'Barking Up the Wrong Tree': Madras HC Slams Self-Proclaimed Whistleblower's Repeated Bid for CBI Reward

In a sharp rebuke, the Madras High Court dismissed a writ petition by RTI activist M.J. Sankar seeking to quash a CBI rejection of his reward claim and compel payment of Rs 1.28 lakh for tips on a luxury car smuggling racket. Justice A.D. Jagadish Chandira ruled on April 17, 2026, that the CBI has no reward scheme for informers , unlike the Directorate of Revenue Intelligence (DRI), and chided the petitioner for lacking evidence while filing successive petitions that wasted judicial time.
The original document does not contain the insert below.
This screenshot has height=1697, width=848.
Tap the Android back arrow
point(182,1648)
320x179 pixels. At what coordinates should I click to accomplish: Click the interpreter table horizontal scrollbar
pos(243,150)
From Luxury Car Tips to a Decade-Long Reward Chase

The saga traces back to 2008, when Sankar and his father, a luxury car dealer, allegedly tipped off the DRI about Alex C. Joseph's illegal imports from South Africa and Canada. They claimed to identify smuggled cars at a stockyard via recording slips dated March 2008. In 2010, Sankar's father reportedly received a Rs 27,000 "token reward" from the CBI—though Sankar contested this agency's involvement—while eyeing a total Rs 1.55 lakh.

By 2012, Sankar complained to CBI about stalled probes and alleged corruption cover-ups. Between 2012-14, CBI seized 50 cars worth Rs 48.50 crore in evaded customs duty, crediting his initial tip. Yet, balance rewards eluded them. A 2014 DRI letter noted files seized by CBI's Anti-Corruption Branch (ACB). After an eight-year lull— "woke up from slumber like Rip Van Winkle," per the court—Sankar wrote to CBI in March 2023. The agency rejected it on May 12 via a letter stating no records linked his info to any CBI case registration.

This led to W.P. (Crl.) No.246 of 2026 under Article 226, challenging the rejection and seeking reward processing. It followed an earlier dismissed petition, W.P. No.30202 of 2024, on a similar May 2023 representation.

Petitioner's Plea: 'Our Tip Led to Massive Seizures'

Appearing party-in-person , Sankar argued his intelligence was pivotal: without it, no Rs 48.50 crore seizure. He cited a 2015 DRI circular on informer rewards, a 2021 CBI request for his testimony in disciplinary proceedings against DRI officials, and claimed the token payment proved entitlement. He disputed factual gaps, insisting on balance dues despite agency distinctions.

CBI's Firm Stand: No Locus, No Scheme

Special Public Prosecutor N. Baaskaran countered that Sankar lacked locus standi to monitor probes, citing the prior dismissal in W.P. No.30202 of 2024. Crucially, CBI operates no reward scheme , rendering claims invalid. No records tied tips to CBI actions, and DRI guidelines don't bind CBI—two distinct entities.

Court's Razor-Sharp Dissection: Evidence Void, Wrong Agency, Res Judicata Shadows

Justice Chandira narrowed the issue: entitlement to Rs 1.28 lakh? Answered in the negative. No slips, guidelines, or proof of 2010 payment surfaced. The 2015 DRI circular was irrelevant; CBI isn't bound. Sankar's 2021 CBI summon was evidentiary, not reward-linked.

Factual errors abounded: a cited 2015 DRI reply was from a junior officer, not ADG M.M. Parthiban. The eight-year delay post-2015 was unexplained. Prior dismissal barred relitigation—identical relief sought, hypertechnical prayer differences aside.

Echoing media reports like The Indian Express , the court branded it " barking up the wrong tree "on" non-existent " CBI guidelines, noting the prior order's finality.

Key Observations

"The CBI does not have any scheme for grant of reward to informers."

"The petitioner is barking up the wrong tree and predicates his claim on a non-existent set of guidelines."

"Though... paid a token reward of Rs.27,000/- in the year 2010, he has not placed before this Court, even a shred of material to substantiate the said stand."

"This Court records its feeling of displeasure... in filing one writ petition after the other seeking the same relief, thereby wasting the judicial time."

Petition Dismissed: A Cautionary Close Without Costs

The writ failed entirely; miscellaneous petition closed. While expressing "displeasure and annoyance," the single-judge bench spared costs, urging the party-in-person to "mend his ways."

This ruling underscores agencies' autonomy on informant rewards—CBI informers can't piggyback DRI schemes—and warns against serial litigation. Future claimants must furnish ironclad proof and target the right door, lest courts echo this "wrong tree" verdict.